▶ TO DO: Nothing but the lines from the one with "Click the Seçilen" through the final line of the entries should appear in the answer, copied exactly and without pictures.

▶ Collected data:
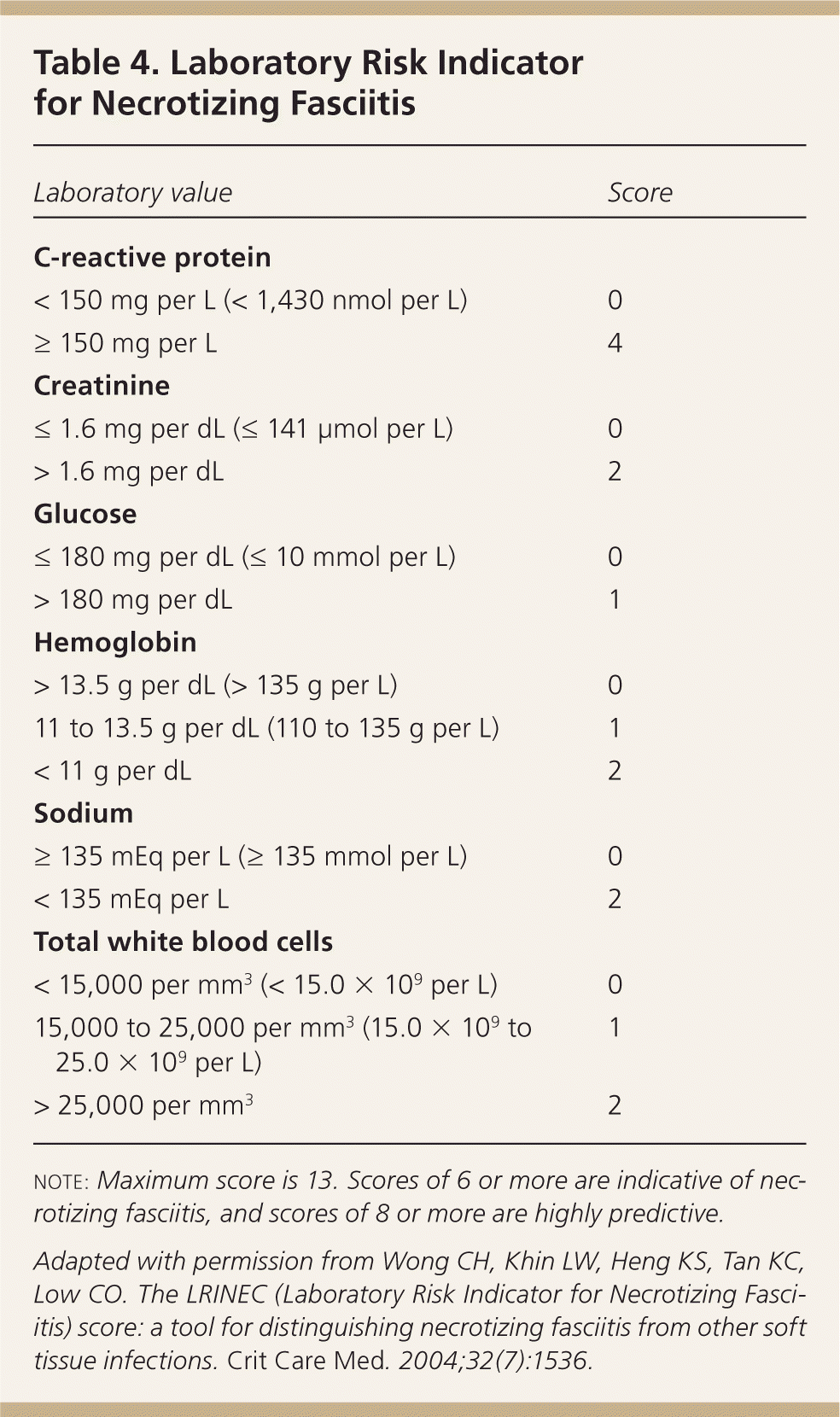
Task: Select the C-reactive protein heading
Action: (152, 258)
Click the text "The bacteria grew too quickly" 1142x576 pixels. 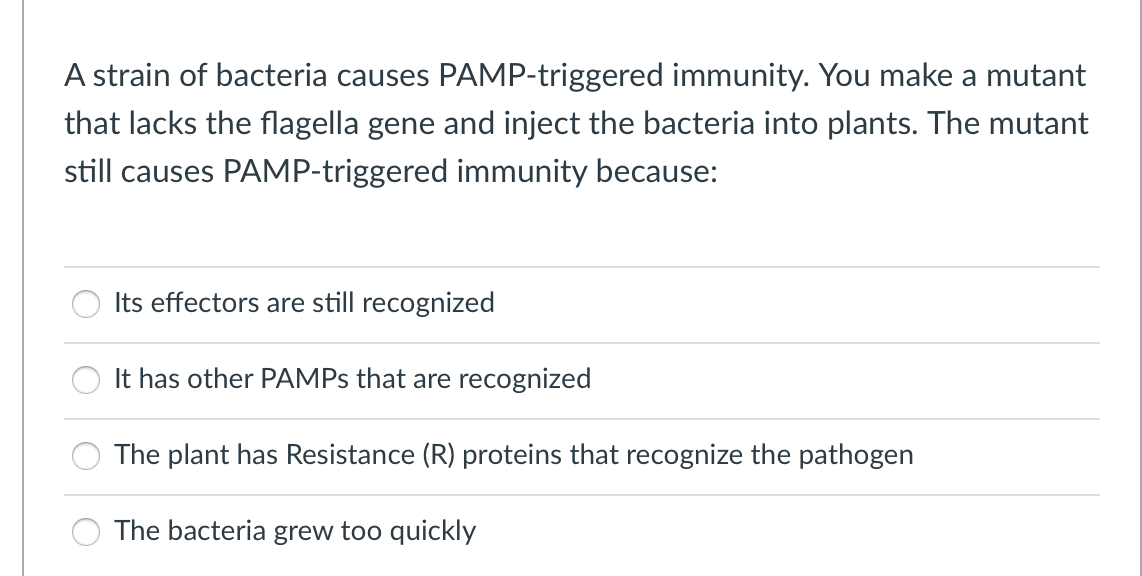(x=295, y=531)
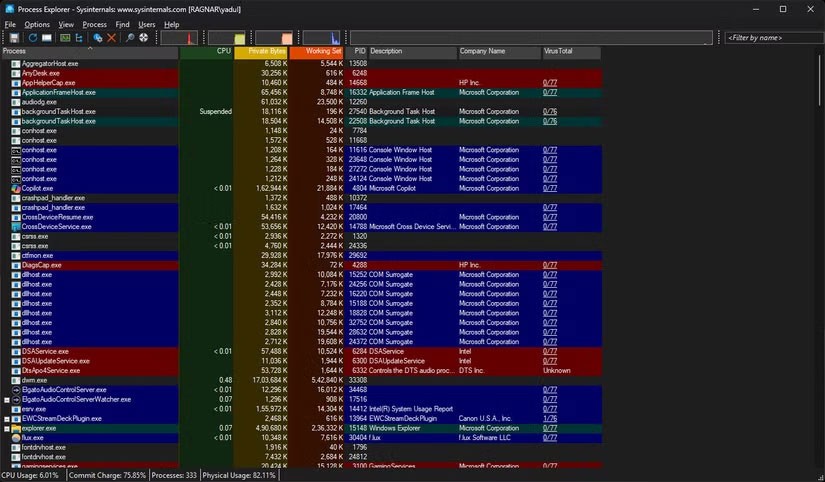Click the Unknown VirusTotal link for DtsApo4Service.exe

click(557, 370)

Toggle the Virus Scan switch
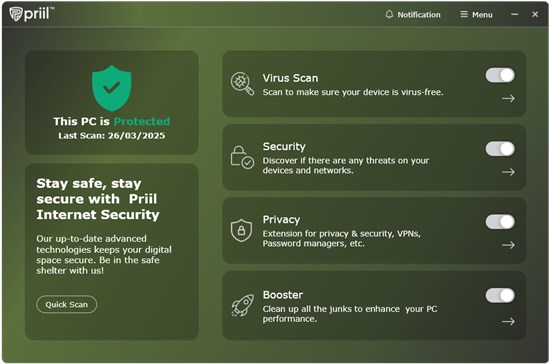click(500, 75)
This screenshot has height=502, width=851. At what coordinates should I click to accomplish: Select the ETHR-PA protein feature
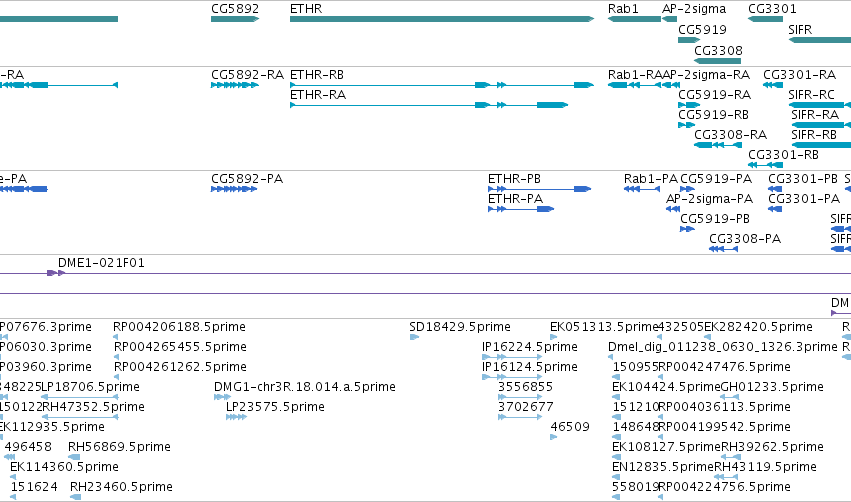521,209
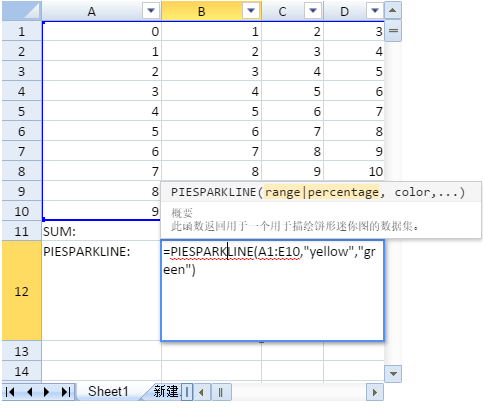Image resolution: width=483 pixels, height=408 pixels.
Task: Select all cells via corner button
Action: pos(22,11)
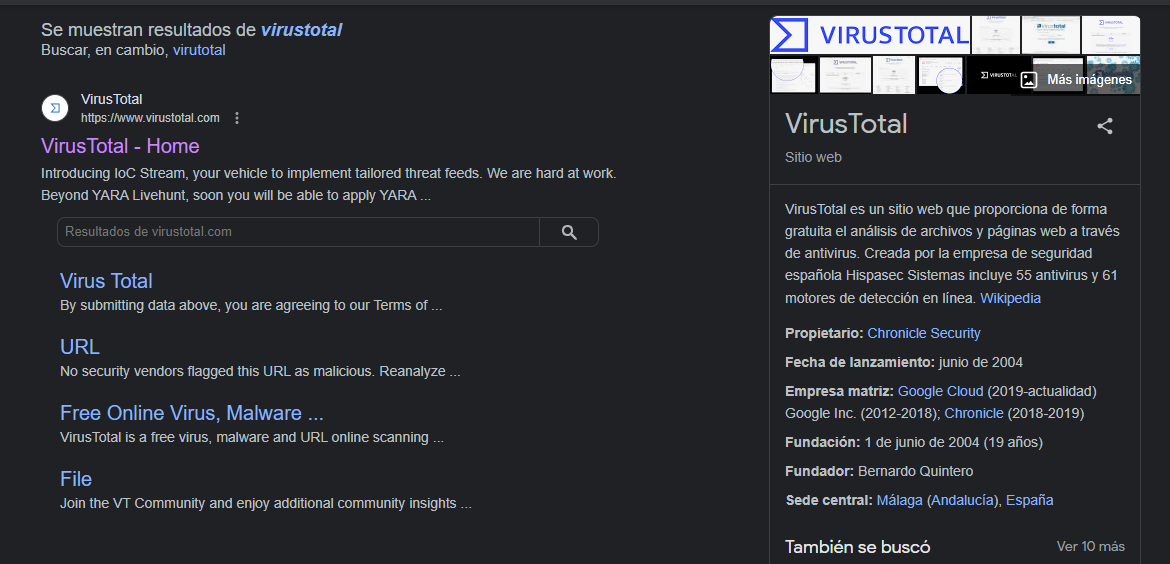Focus the Resultados de virustotal.com search field
Viewport: 1170px width, 564px height.
point(298,232)
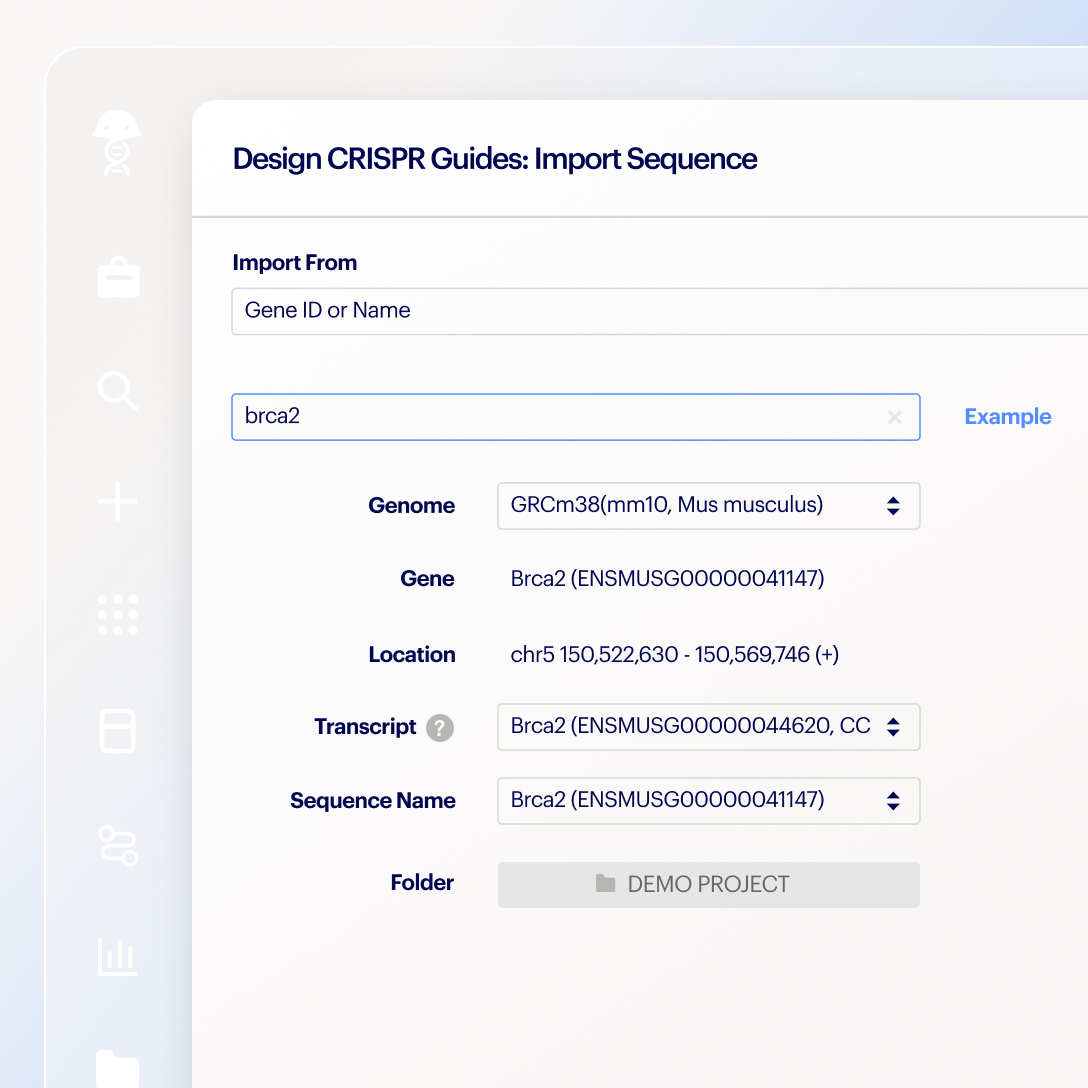Click the stepper arrows on the Genome selector
Screen dimensions: 1088x1088
tap(893, 506)
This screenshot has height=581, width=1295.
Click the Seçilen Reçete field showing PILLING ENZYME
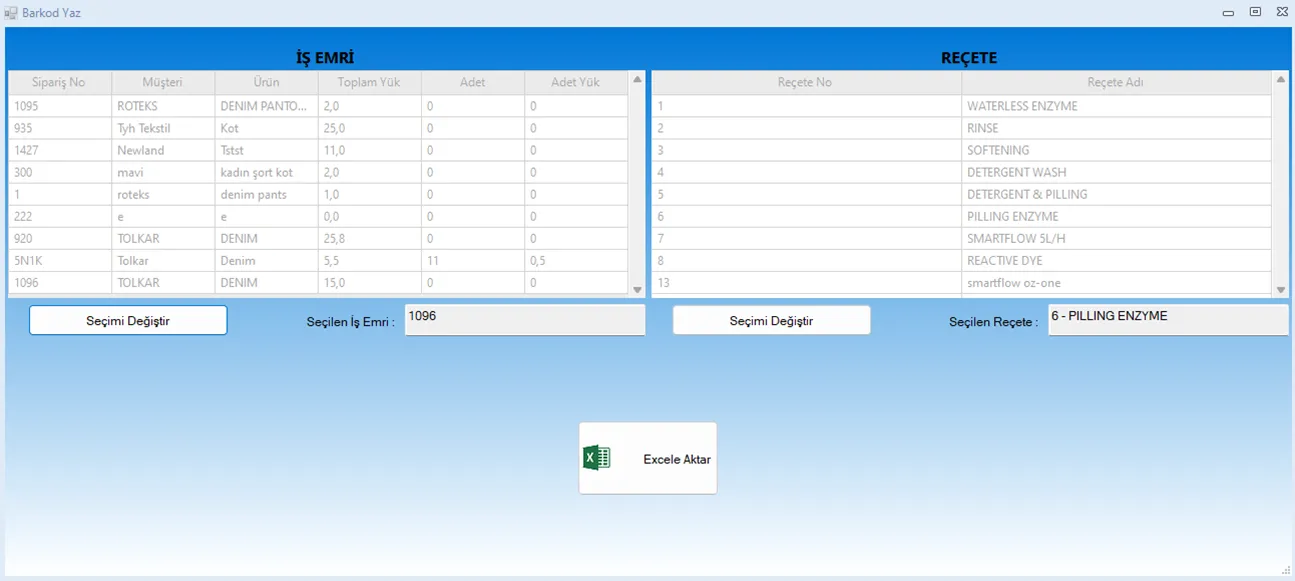point(1167,320)
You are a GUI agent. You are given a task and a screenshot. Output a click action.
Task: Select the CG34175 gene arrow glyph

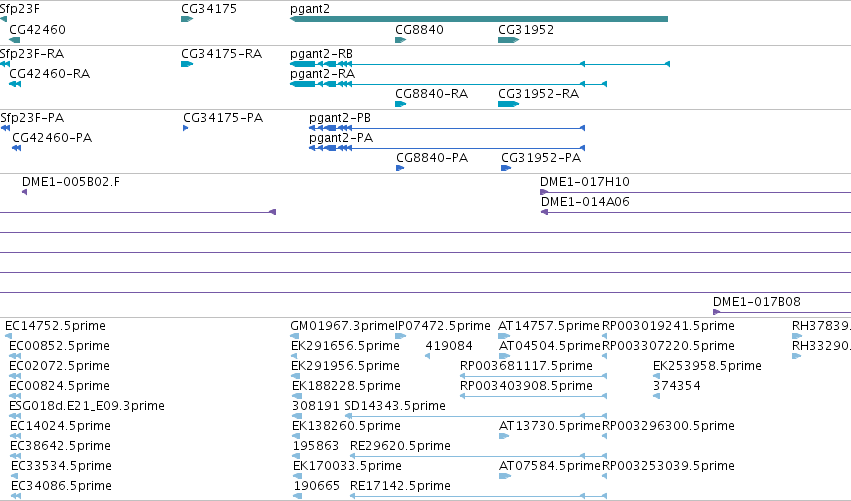click(187, 19)
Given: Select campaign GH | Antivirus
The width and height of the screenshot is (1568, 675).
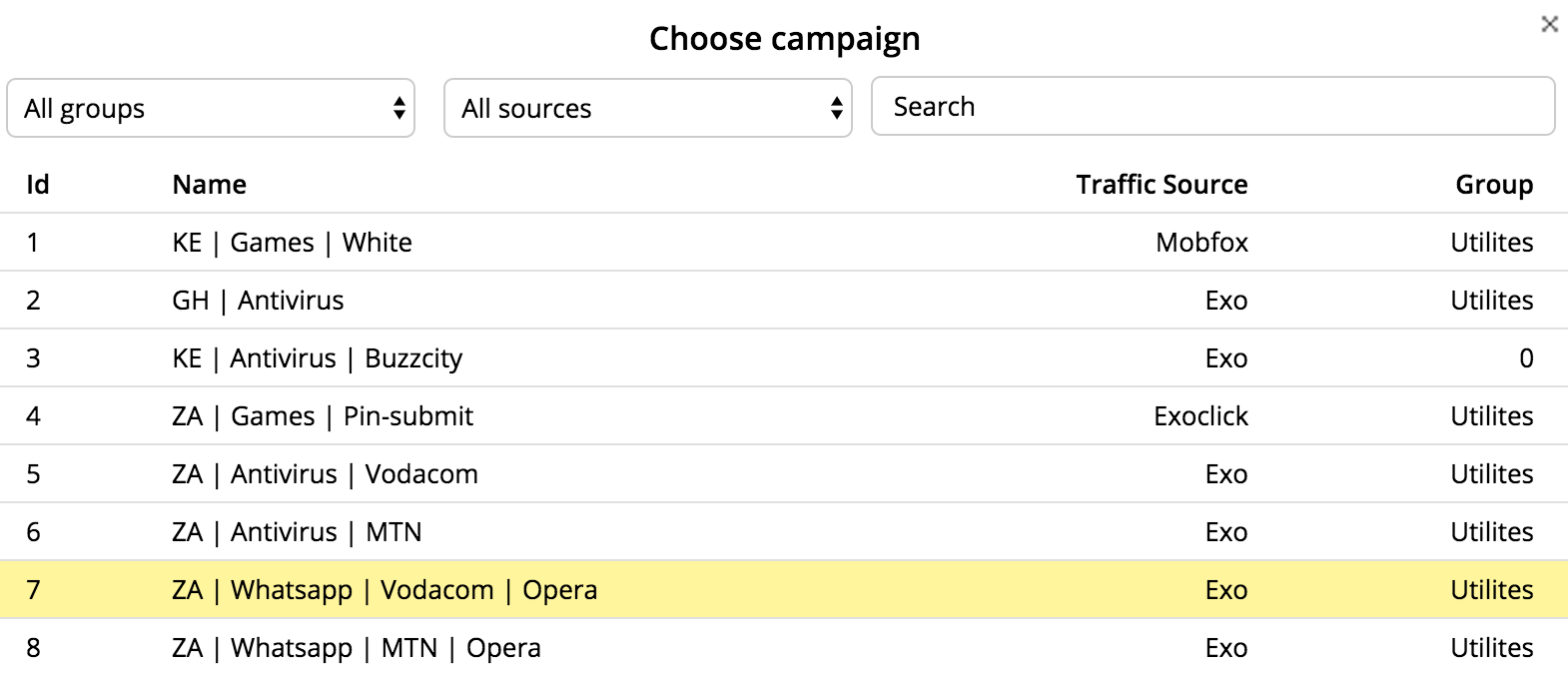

▶ EXERCISE RESULT:
Click the Seçilen Reçete field showing PILLING ENZYME
point(1167,320)
You are a GUI agent. You are given a task and a screenshot. Output a click action.
Task: Select the CG34175 gene arrow glyph

click(187, 19)
Given: Select campaign GH | Antivirus
The width and height of the screenshot is (1568, 675).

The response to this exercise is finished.